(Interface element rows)
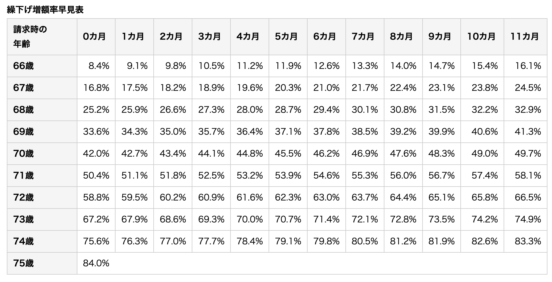
Task: Click the 84.0% cell
Action: click(x=96, y=263)
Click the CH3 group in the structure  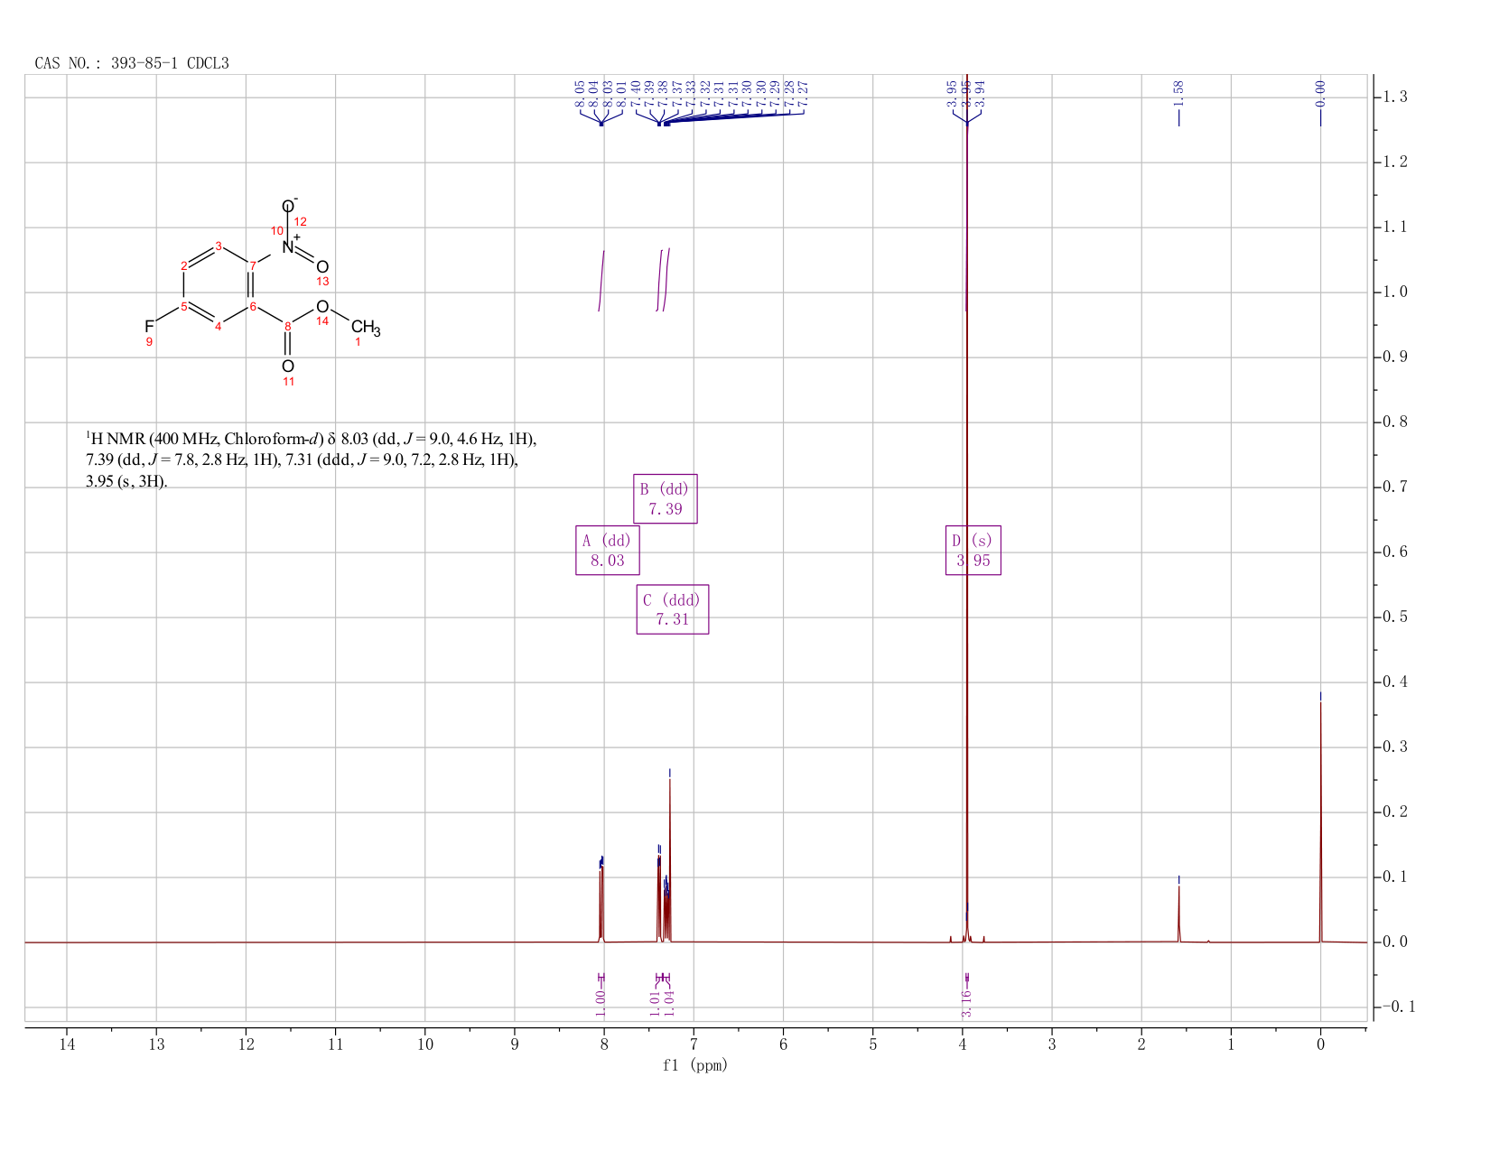[x=366, y=328]
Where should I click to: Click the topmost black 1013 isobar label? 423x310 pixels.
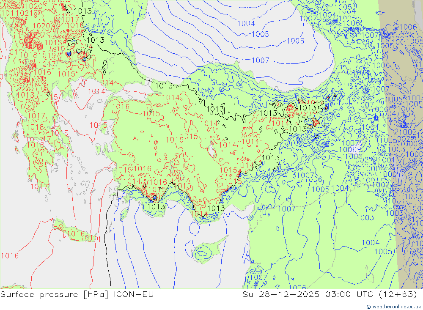point(82,11)
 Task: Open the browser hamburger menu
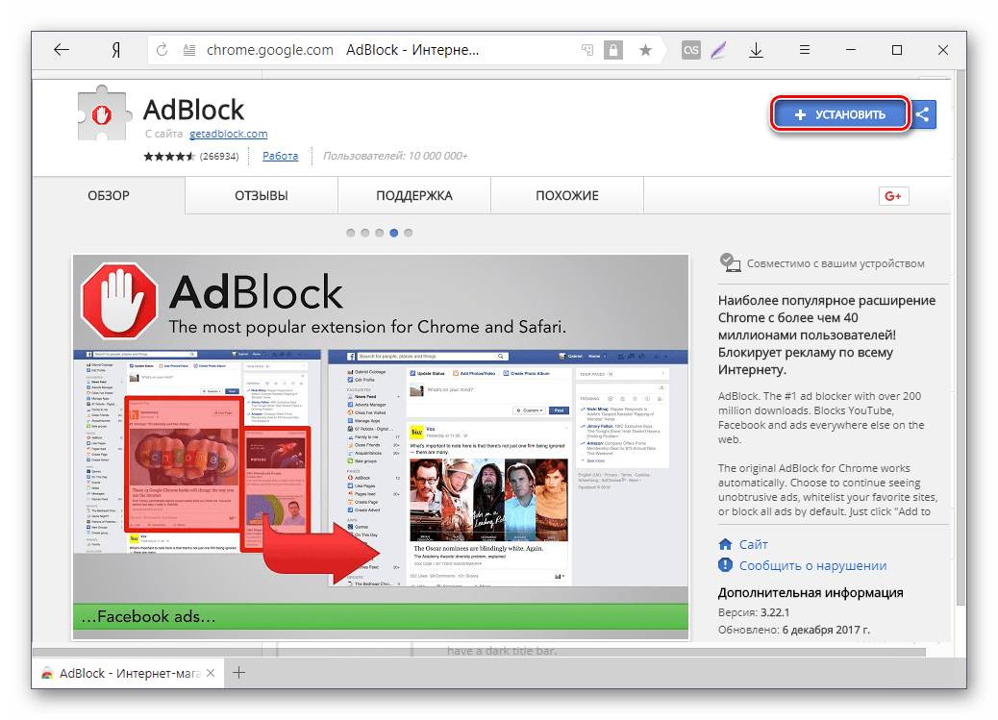[x=805, y=50]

- EXERCISE GOAL: Write out again, word for word, the rows starting with the line with "Where should I" and going on through the last line of the rows above. Leave the pictures out of your answer.

- CORRECT ANSWER:
Where should I click to: Click the topmost black 1013 isobar label? 423x310 pixels.
point(82,11)
 Task: Open the browser hamburger menu
[x=805, y=50]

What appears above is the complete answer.